### About this exercise
From the entries below, report only the number of lines that contain the word "will".

Stored dataset items:

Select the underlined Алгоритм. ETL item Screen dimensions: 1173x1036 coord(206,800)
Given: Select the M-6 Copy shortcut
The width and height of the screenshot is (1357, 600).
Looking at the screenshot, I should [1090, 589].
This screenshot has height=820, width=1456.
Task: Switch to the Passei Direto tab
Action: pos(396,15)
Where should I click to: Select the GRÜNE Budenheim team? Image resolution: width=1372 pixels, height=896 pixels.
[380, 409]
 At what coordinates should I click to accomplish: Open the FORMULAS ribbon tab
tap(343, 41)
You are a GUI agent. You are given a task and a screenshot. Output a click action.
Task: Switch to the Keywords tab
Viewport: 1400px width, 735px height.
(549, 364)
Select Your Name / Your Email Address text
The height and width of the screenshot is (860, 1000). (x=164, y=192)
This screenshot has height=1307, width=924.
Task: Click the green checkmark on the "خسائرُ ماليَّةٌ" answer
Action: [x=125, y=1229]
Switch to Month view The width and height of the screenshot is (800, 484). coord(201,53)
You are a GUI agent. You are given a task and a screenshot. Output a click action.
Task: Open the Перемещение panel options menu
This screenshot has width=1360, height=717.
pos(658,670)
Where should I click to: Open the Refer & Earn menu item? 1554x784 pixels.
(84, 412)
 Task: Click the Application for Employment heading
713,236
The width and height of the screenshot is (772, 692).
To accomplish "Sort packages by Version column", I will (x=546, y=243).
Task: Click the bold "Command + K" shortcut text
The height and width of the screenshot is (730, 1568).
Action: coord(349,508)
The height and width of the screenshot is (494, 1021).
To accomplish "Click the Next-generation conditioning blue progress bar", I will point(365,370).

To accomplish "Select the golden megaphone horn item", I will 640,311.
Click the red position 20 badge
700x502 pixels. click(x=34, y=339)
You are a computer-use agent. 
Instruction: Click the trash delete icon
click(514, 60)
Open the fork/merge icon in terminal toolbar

### Response below
3